Training diffusion models (DMs) requires substantial computational resources due to multiple forward and backward passes across numerous timesteps, motivating research into efficient training techniques. In this paper, we propose EB-Diff-Train, a new efficient DM training approach that is orthogonal to other methods of accelerating DM training, by investigating and leveraging Early-Bird (EB) tickets -- sparse subnetworks that manifest early in the training process and maintain high generation quality. We first investigate the existence of traditional EB tickets in DMs, enabling competitive generation quality without fully training a dense model. Then, we delve into the concept of diffusion-dedicated EB tickets, drawing on insights from varying importance of different timestep regions. These tickets adapt their sparsity levels according to the importance of corresponding timestep regions, allowing for aggressive sparsity during non-critical regions while conserving computational resources for crucial timestep regions. Building on this, we develop an efficient DM training technique that derives timestep-aware EB tickets, trains them in parallel, and combines them during inference for image generation. Extensive experiments validate the existence of both traditional and timestep-aware EB tickets, as well as the effectiveness of our proposed EB-Diff-Train method. This approach can significantly reduce training time both spatially and temporally -- achieving 2.9 to 5.8 speedups over training unpruned dense models, and up to 10.3 faster training compared to standard train-prune-finetune pipelines -- without compromising generative quality.
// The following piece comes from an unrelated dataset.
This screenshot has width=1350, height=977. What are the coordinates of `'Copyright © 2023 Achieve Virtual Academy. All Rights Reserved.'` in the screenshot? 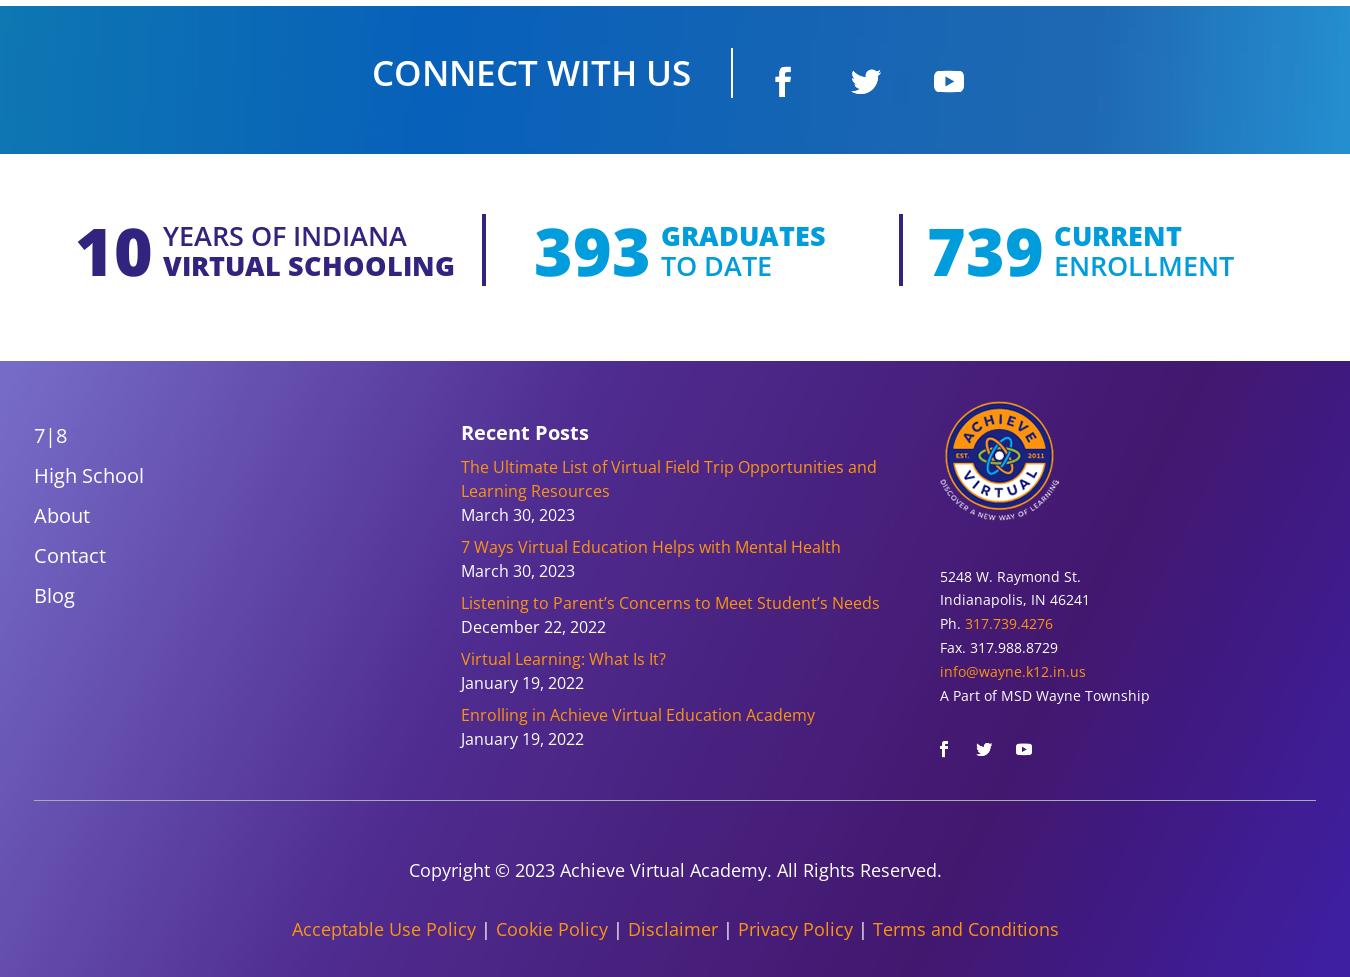 It's located at (674, 868).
Our code is available at https://github.com/GATECH-EIC/Early-Bird-Diffusion.

Paper Structure

This paper contains 12 sections, 3 equations, 5 figures, 9 tables.

Figures (5)

  • Figure 1: FID (lower values indicate higher generation quality) vs. relative training time (lower values indicate greater runtime efficiency) under different pruning rates ("$p$") for the CIFAR-10 cifar10 dataset and the DDPM ho2020denoising model, comparing our methods against the standard train-prune-finetune method paired with random frankle2018the, magnitude hanMagnitudePrune, Taylor Molchanov_2019_CVPR, and Diff-Pruning diffPruning pruning methods. "Scratch" indicates a model pruned then retrained from random initialization, "Unpruned" is the model without any pruning, "EB" (as detailed in Sec. 4.1) uses a single EB ticket across all timesteps, and "TA-EB" (as detailed in Sec. 4.2) employs three timestep-aware EB tickets for specific regions. Smaller circles indicate higher pruning rates; relative training time represents the ratio to the unpruned model's training time. Generation quality is measured by the FID fid_score score.
  • Figure 2: Visualization of pairwise hamming distance matrices for both the CIFAR-10 cifar10 and CelebA celeba datasets, when using structural magnitude pruning at pruning rates of 30% and 50%. EB tickets (marked by red boxes) are consistently found during the early stages of training.
  • Figure 3: (a) The varying importance of timestep regions throughout the diffusion training trajectory wang2024closer, which motivates our investigation into TA-EB tickets. (b) A comparison between vanilla training of DMs and our proposed TA-EB training, which offers the dual advantages of reducing model size through dedicated EB subnetworks and enhancing parallelism, thereby yielding savings both spatially and temporally.
  • Figure 4: Visualization of pairwise Hamming distance matrices for the CIFAR-10 cifar10 dataset under structural magnitude pruning at pruning rates of 30%, 60%, and 80% across timestep regions 0-260, 240-460, and 440-1000, respectively. EB tickets are consistently observed during the early stages of each timestep region.
  • Figure 5: Qualitative comparison of generated image results for CelebA (left 3$\times$ 3 section) and CIFAR-10 (right 6$\times$ 6 section) using the DDPM ho2020denoising model. From left to right: Generations from the unpruned model, our Early-Bird (EB) model with a 50% pruning rate, and our Timestep-Aware Early-Bird (TA-EB) 64% average pruning rate.